▸ **Problem details**
Using the data below, copy out all lines with the word "right".

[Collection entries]
----

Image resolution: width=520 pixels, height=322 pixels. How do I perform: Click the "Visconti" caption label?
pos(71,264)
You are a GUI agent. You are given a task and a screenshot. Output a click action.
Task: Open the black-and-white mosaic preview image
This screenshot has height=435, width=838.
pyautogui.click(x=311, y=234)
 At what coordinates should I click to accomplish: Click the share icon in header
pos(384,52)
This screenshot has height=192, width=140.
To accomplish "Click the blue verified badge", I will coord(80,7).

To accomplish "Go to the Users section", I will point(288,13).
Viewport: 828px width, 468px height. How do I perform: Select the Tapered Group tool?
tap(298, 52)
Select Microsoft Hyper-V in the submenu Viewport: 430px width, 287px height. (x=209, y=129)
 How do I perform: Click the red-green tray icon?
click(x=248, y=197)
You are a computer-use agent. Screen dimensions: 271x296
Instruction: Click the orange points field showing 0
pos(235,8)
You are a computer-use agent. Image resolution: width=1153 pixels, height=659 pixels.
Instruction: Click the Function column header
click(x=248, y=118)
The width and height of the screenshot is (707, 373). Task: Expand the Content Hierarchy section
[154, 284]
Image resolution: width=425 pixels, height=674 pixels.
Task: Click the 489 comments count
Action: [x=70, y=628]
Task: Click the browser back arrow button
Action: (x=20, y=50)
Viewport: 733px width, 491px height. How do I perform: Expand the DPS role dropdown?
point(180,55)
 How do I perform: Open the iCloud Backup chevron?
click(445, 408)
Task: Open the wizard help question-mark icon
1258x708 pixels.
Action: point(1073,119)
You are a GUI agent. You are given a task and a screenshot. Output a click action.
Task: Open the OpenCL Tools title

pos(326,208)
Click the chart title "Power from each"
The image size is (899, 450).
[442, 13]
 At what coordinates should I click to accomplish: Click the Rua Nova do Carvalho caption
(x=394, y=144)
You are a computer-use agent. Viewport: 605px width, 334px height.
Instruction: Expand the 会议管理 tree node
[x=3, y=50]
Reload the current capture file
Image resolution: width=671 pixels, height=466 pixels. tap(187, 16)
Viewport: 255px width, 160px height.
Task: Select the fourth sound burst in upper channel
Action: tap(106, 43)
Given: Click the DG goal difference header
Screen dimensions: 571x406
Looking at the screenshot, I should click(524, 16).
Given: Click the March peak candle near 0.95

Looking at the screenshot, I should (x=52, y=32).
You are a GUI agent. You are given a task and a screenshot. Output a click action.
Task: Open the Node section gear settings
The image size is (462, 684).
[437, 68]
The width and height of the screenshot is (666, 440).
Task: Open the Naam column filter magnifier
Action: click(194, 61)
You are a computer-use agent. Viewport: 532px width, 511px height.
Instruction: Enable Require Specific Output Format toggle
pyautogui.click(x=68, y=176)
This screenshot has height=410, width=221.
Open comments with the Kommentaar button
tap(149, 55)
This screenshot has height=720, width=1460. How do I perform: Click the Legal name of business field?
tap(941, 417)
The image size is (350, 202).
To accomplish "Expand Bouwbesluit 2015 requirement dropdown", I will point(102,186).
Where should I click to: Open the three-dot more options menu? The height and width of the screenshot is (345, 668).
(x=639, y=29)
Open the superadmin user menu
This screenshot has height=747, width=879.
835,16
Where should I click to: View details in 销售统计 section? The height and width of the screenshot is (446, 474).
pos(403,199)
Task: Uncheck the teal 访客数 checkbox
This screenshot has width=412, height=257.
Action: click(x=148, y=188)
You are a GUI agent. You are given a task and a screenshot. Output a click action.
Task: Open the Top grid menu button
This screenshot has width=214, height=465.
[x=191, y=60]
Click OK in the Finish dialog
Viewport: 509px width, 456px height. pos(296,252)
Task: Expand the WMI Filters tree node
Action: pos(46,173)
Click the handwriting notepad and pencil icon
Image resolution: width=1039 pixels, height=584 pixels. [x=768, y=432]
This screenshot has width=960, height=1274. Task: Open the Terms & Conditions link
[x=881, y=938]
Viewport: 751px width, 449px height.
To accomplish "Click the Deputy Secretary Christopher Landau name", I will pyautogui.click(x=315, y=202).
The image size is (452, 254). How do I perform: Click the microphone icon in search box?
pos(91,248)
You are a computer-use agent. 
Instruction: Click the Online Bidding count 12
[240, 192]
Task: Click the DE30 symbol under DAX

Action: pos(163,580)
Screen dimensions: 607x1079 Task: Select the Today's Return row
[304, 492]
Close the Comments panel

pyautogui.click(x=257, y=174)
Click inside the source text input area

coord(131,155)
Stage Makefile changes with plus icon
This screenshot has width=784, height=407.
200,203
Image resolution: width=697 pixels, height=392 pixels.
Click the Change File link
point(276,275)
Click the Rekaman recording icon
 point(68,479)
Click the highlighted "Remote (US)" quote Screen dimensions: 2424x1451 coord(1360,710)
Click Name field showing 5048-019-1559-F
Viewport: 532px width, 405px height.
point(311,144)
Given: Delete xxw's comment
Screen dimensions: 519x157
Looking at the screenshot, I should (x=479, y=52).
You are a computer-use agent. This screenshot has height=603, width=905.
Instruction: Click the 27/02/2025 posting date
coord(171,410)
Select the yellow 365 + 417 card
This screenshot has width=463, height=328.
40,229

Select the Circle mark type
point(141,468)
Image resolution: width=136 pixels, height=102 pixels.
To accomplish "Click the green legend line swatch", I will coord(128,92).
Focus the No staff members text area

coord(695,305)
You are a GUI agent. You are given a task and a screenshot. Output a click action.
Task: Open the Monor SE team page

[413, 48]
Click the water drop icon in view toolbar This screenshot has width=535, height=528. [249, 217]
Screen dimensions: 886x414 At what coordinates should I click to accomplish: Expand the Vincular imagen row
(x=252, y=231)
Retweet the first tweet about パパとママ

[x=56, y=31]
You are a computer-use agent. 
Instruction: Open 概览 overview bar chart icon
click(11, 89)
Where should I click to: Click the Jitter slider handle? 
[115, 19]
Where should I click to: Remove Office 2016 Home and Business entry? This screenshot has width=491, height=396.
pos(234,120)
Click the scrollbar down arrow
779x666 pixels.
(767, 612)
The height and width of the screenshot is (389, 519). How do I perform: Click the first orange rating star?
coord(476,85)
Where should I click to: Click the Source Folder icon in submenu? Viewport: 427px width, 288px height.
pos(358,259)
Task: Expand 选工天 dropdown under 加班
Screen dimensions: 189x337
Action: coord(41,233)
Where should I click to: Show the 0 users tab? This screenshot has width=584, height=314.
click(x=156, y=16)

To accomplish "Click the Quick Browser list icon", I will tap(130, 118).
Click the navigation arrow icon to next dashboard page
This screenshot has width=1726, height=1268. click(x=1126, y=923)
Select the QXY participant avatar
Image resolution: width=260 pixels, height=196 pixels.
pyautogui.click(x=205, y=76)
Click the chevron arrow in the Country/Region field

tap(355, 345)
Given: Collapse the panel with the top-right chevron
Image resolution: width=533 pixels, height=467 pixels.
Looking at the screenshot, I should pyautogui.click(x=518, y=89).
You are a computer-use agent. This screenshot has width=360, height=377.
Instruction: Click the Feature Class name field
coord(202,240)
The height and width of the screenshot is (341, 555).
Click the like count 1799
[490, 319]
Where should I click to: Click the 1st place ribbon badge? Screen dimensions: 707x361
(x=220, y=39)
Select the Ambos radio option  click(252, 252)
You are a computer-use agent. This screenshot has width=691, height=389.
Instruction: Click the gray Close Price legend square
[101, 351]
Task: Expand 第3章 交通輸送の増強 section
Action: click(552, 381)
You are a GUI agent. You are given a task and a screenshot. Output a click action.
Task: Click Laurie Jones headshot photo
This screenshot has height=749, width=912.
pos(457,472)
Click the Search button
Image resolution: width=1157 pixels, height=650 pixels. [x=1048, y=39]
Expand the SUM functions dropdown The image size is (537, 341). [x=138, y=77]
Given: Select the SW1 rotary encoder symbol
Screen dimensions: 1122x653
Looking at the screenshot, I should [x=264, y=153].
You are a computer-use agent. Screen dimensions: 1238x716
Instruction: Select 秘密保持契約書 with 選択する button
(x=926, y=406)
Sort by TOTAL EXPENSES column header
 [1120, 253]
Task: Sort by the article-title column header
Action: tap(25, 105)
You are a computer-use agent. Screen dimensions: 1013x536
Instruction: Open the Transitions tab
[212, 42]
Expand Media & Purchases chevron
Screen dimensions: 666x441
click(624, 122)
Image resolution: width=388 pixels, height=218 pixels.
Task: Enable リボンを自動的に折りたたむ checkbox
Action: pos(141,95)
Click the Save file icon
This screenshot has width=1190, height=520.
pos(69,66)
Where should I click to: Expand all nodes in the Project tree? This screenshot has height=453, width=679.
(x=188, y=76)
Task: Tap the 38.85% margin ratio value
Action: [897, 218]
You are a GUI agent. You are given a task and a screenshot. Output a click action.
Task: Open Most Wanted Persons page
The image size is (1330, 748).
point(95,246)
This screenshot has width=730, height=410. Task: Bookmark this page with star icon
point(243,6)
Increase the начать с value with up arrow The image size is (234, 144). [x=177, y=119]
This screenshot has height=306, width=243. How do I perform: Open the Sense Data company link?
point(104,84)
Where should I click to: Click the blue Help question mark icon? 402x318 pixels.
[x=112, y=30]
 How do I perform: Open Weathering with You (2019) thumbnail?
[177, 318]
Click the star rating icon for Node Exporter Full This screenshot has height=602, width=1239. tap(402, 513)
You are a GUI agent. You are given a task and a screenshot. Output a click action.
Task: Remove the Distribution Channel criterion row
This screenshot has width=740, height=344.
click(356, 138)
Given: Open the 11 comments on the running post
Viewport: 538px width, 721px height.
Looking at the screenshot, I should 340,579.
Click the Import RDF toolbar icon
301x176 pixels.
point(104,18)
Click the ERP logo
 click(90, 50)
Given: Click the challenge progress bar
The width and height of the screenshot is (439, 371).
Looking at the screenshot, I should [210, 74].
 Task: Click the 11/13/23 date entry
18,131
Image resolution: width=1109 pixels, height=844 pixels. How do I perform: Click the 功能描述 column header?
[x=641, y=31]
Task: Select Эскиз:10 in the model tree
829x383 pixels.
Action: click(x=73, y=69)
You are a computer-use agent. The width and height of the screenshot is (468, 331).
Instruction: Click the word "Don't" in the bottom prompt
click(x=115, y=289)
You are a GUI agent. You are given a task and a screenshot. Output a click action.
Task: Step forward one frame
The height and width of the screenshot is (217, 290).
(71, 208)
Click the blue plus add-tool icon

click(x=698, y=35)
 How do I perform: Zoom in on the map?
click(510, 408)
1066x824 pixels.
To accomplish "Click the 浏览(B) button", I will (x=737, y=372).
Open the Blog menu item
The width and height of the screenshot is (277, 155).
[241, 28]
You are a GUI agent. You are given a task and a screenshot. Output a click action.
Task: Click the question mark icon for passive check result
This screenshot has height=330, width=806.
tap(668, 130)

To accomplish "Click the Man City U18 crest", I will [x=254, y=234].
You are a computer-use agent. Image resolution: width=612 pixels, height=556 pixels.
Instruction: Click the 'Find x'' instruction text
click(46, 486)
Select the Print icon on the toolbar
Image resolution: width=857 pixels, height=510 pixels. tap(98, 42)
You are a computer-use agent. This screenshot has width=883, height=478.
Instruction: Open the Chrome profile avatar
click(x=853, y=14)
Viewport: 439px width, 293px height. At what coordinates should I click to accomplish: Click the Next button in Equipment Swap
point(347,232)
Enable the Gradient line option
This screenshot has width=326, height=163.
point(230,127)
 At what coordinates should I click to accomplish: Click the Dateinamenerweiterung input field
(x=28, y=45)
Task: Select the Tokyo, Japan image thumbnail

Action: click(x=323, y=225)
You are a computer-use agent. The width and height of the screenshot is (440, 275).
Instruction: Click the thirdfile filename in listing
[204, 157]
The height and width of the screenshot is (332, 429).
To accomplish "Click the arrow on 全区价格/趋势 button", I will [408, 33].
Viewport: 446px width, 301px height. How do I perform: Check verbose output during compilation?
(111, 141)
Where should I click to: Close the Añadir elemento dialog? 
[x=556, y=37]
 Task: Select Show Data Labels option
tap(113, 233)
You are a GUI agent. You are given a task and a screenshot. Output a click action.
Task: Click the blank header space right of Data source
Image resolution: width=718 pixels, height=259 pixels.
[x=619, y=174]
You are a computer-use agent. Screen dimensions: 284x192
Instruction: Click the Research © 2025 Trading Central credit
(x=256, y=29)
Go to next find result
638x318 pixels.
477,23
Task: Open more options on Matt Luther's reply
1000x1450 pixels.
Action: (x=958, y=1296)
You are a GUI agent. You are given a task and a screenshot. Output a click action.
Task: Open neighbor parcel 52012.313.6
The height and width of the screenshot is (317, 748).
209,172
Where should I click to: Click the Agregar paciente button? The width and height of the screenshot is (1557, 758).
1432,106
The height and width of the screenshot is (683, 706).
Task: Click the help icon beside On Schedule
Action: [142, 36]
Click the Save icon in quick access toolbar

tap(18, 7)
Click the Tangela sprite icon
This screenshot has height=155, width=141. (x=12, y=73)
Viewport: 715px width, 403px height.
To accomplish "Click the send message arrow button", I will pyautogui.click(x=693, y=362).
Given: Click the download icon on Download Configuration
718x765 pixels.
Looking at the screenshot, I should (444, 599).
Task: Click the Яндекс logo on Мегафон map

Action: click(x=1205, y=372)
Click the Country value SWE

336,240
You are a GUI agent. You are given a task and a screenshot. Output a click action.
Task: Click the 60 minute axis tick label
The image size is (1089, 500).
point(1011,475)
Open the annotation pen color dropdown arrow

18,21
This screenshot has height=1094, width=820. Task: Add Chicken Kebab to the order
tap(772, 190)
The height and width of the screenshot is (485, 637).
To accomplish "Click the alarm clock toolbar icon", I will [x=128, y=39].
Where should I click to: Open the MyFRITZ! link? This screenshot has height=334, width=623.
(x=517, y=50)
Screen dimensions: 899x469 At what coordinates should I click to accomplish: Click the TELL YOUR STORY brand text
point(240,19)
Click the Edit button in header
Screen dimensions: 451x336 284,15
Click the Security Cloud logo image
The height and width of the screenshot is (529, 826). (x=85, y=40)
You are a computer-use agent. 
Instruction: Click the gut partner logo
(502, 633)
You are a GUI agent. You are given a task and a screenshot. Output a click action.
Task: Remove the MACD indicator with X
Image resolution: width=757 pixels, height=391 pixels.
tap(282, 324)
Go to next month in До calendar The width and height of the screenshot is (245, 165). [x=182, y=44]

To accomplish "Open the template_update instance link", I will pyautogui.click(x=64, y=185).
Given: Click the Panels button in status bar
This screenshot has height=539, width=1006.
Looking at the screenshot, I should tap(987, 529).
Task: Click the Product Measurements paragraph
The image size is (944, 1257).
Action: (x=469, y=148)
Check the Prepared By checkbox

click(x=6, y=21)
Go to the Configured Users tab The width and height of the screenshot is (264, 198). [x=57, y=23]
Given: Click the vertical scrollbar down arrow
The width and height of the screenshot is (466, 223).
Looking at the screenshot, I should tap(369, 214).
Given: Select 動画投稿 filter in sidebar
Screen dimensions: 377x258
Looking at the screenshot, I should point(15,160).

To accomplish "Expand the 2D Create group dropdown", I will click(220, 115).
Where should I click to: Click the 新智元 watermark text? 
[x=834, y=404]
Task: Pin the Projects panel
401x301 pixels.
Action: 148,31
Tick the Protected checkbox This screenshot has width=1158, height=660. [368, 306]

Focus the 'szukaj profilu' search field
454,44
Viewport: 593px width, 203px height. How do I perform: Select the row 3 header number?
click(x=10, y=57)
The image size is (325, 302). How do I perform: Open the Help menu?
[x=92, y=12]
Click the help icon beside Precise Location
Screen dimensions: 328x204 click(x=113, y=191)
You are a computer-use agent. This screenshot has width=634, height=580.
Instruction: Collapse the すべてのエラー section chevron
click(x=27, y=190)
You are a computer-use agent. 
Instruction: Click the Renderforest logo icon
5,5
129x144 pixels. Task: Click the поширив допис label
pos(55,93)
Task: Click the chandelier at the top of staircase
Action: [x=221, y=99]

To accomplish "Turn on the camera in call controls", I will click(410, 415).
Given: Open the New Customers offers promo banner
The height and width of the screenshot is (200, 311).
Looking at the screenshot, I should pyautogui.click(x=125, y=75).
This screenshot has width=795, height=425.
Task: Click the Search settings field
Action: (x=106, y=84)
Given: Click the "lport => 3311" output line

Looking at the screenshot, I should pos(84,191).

----

▸ **Output of the task**
Given: Collapse the panel with the top-right chevron
Task: Click the blank header space right of Data source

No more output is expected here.